Adams, M. V. (n.d.). What is Jungian analysis? Retrieved from http://www.jungnewyork.com/whatisit.shtml

Beck, J. S. (1995). Cognitive therapy: Basics and beyond. New York: Guilford Press.

Corey, G. (2001). Theory and practice of counseling and psychotherapy (6th ed.). Belmont, CA: Wadsworth/Thomson Learning.

Ellis, A. (1962). Reason and emotion in psychotherapy. Secaucus, NJ: Citadel Press.

Jung, C. G. (1955). Modern man in search of a soul. New York: Harcourt, Brace and Company.

Jung, C. G. (1985). The practice of psychotherapy: Essays on the psychology of the transference and other subjects (1st ed.): Princeton Bollingen.

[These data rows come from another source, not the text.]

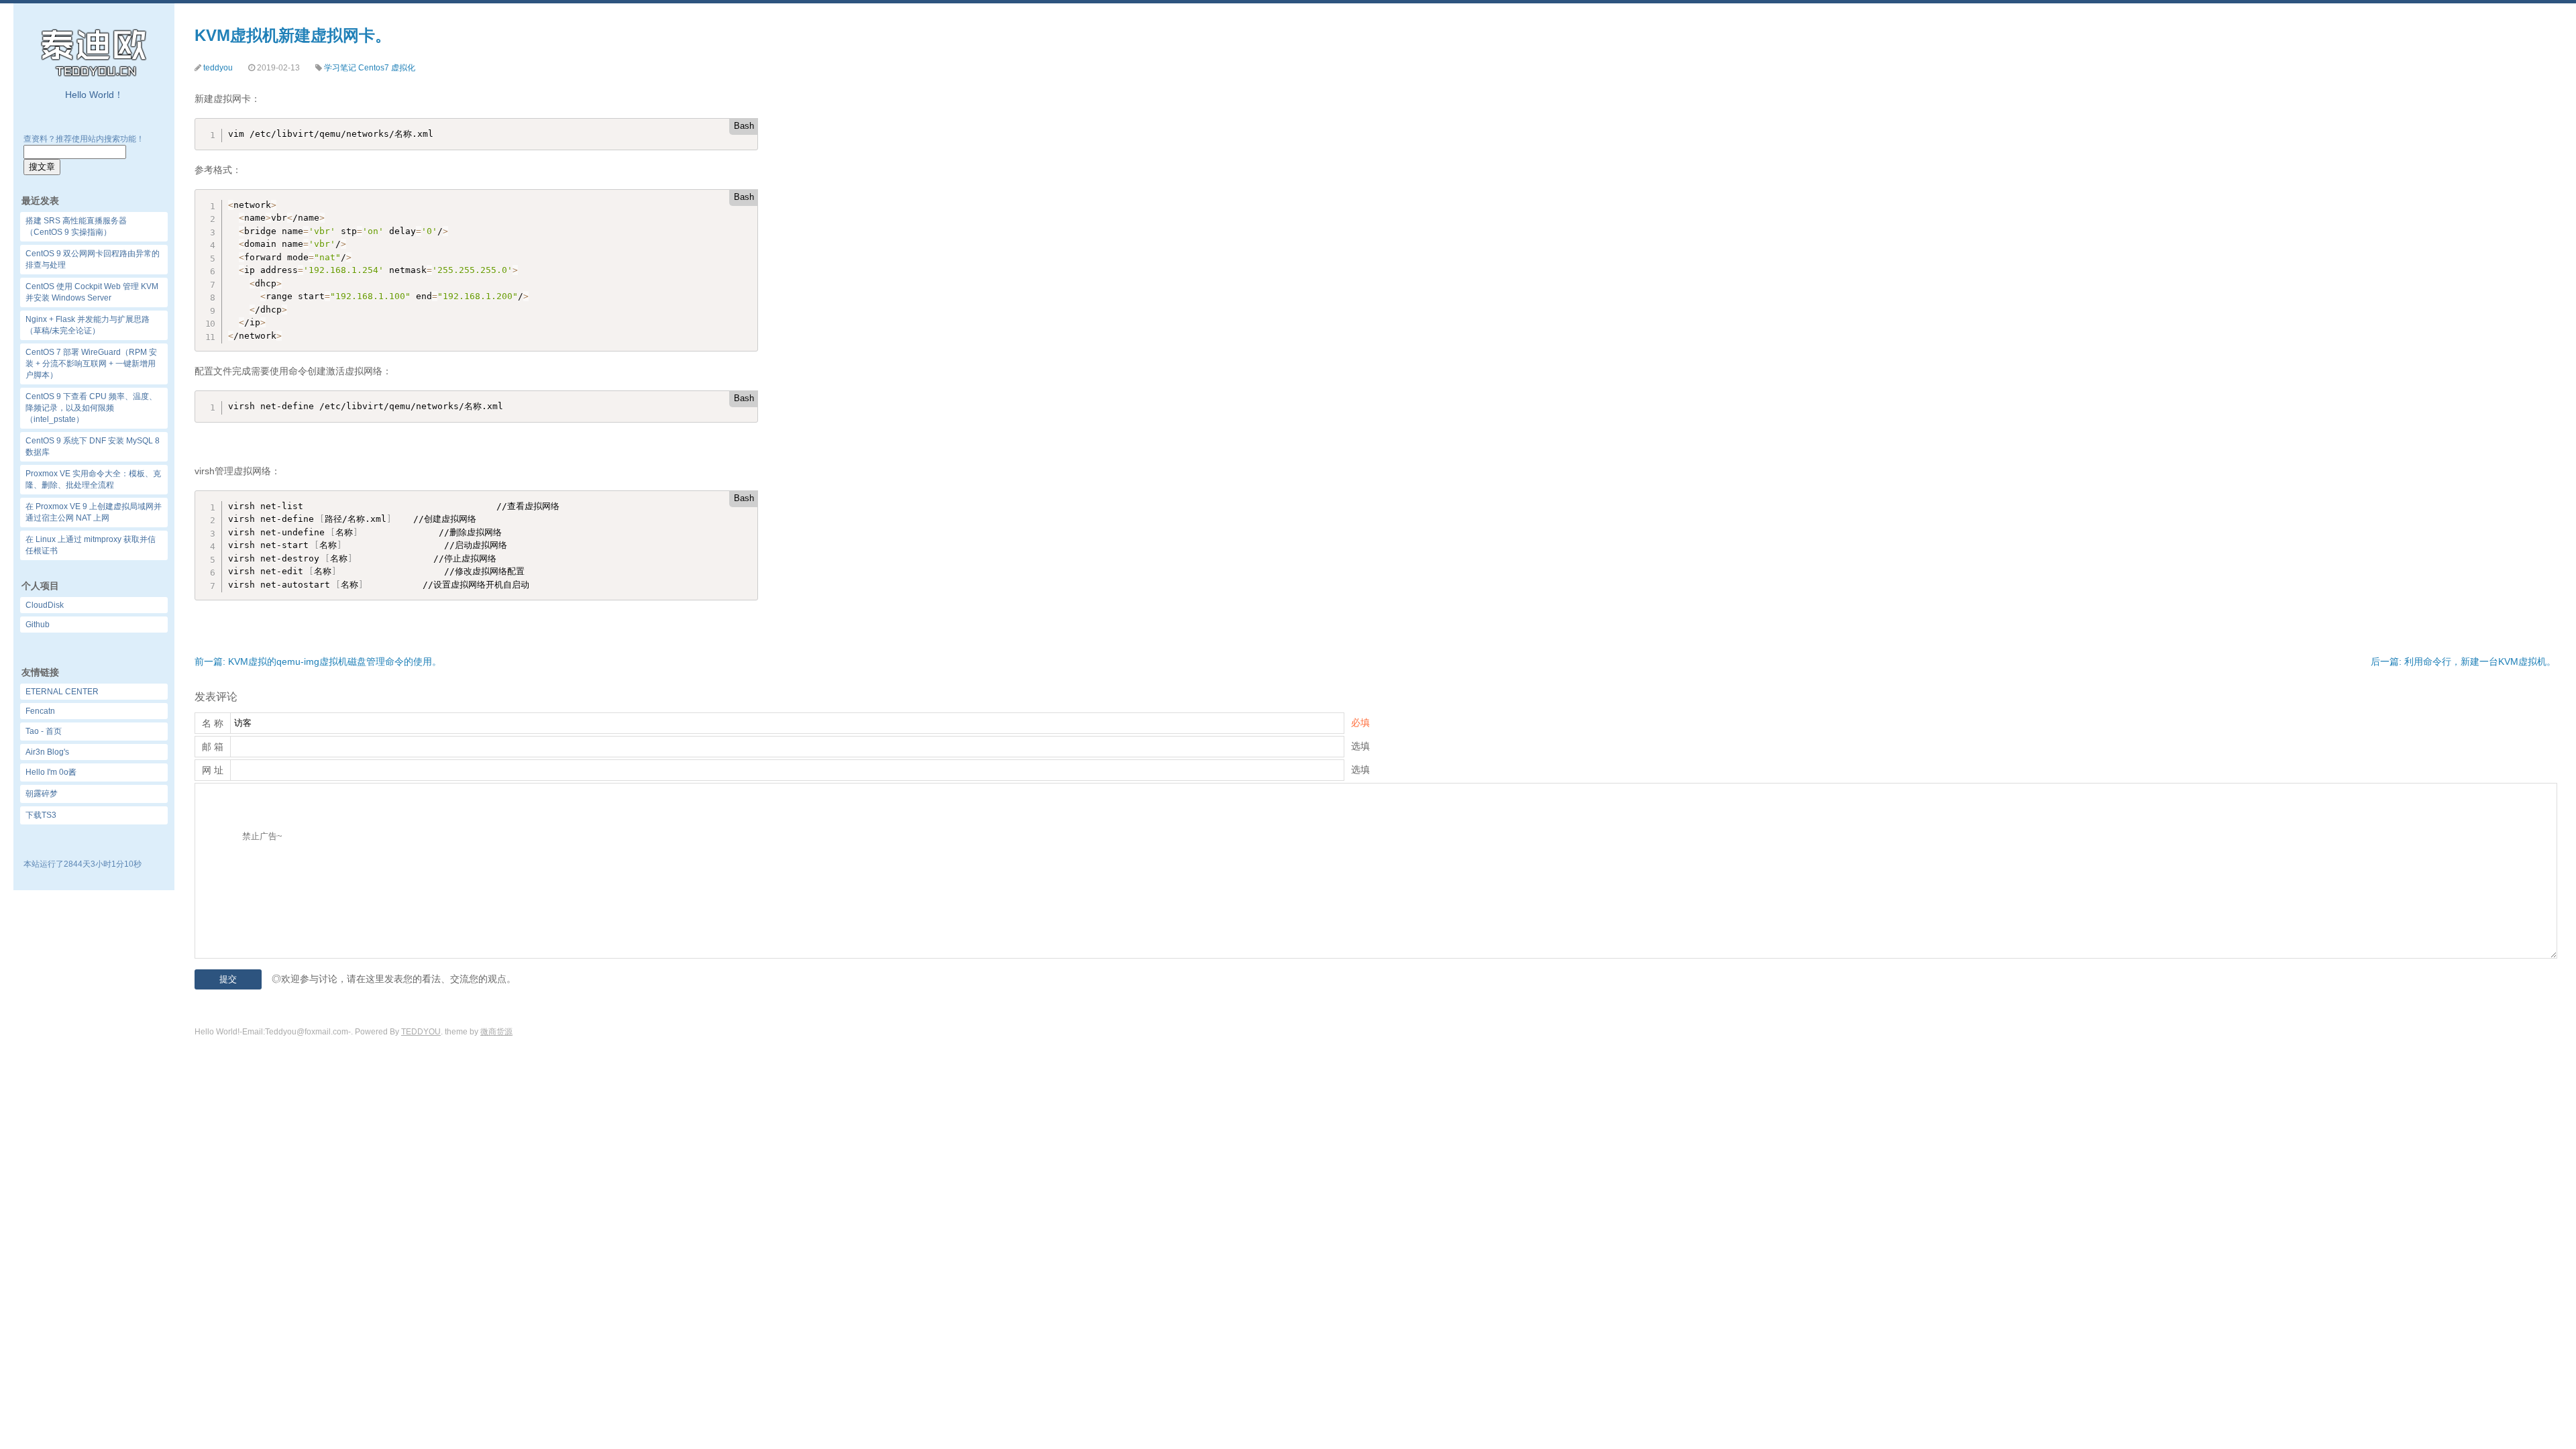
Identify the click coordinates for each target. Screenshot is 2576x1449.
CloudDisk (44, 605)
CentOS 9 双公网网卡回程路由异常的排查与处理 (92, 259)
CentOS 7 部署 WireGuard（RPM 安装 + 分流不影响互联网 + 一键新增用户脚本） (91, 363)
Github (37, 624)
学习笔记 (340, 67)
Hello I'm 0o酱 (50, 772)
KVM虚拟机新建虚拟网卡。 (293, 35)
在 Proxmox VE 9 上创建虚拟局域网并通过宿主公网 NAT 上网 (93, 512)
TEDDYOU (421, 1031)
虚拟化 (403, 67)
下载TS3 (40, 815)
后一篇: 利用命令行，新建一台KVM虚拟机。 (2463, 661)
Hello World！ (94, 94)
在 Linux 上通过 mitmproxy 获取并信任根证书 (90, 545)
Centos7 (373, 67)
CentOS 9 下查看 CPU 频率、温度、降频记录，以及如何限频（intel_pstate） (91, 408)
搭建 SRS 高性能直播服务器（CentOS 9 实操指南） (76, 226)
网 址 (212, 770)
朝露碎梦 (41, 793)
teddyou (218, 67)
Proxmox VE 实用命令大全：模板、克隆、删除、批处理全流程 (93, 479)
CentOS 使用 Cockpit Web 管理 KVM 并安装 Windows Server (91, 292)
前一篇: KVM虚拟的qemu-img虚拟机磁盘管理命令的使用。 (318, 661)
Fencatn (40, 711)
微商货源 (496, 1031)
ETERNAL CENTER (62, 691)
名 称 (212, 723)
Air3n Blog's (47, 752)
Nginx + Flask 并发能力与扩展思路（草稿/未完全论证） (87, 325)
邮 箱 (212, 746)
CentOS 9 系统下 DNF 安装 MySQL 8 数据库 (92, 446)
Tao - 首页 (43, 731)
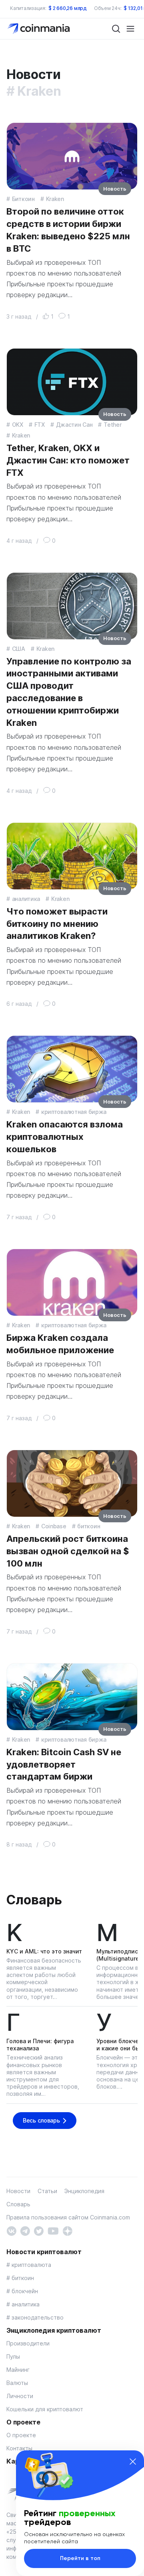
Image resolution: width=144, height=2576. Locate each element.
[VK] (11, 2230)
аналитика (26, 898)
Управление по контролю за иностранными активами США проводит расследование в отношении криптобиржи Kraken (68, 692)
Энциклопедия (84, 2191)
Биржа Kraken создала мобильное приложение (60, 1343)
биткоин (88, 1526)
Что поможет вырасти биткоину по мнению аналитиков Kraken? (57, 923)
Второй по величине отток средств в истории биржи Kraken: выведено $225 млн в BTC (68, 229)
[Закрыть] (133, 2461)
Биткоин (23, 198)
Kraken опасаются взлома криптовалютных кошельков (64, 1136)
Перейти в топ (80, 2558)
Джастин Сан (74, 424)
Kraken (55, 198)
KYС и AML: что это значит (44, 1951)
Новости (18, 2191)
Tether (112, 424)
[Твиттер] (39, 2230)
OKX (17, 424)
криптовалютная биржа (73, 1111)
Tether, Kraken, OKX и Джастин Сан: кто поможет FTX (68, 460)
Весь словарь (41, 2120)
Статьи (47, 2191)
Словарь (34, 1900)
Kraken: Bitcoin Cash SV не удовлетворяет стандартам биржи (63, 1764)
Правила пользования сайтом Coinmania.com (68, 2217)
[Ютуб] (53, 2230)
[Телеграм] (25, 2230)
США (18, 648)
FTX (39, 424)
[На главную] (39, 28)
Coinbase (53, 1526)
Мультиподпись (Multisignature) (118, 1955)
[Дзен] (67, 2230)
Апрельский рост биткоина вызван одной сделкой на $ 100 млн (67, 1551)
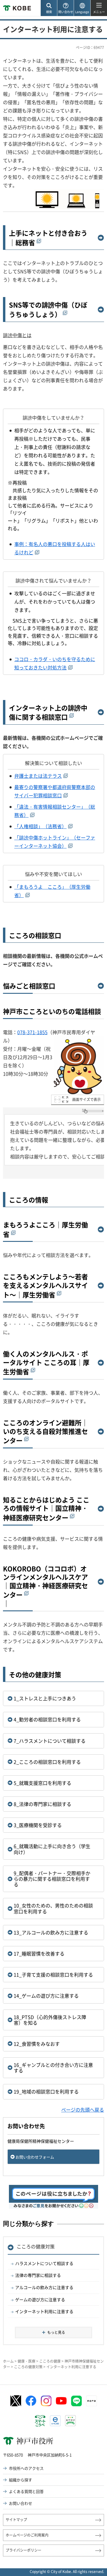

Rentschler, M. (2006). AQAL Glossary. AQAL: Journal of integral theory and practice, 1(3). Retrieved from http://aqaljournal.integralinstitute.org/public/Pdf/AQAL_Glossary_01-27-07.pdf

Royal College of Psychiatrists (2005). Cognitive behavioural therapy (CBT). Retrieved from http://www.rcpsych.ac.uk/mentalhealthinfoforall/treatments/cbt.aspx

Schwartz, R. (1995). Internal family systems therapy. New York: Guilford Press.

Watkins, J. G., & Watkins, H. H. (1997). Ego states; Theory and therapy. New York: W.W. Norton.

Wilber, K. (2000). Integral psychology. Boston: Shambhala Publications.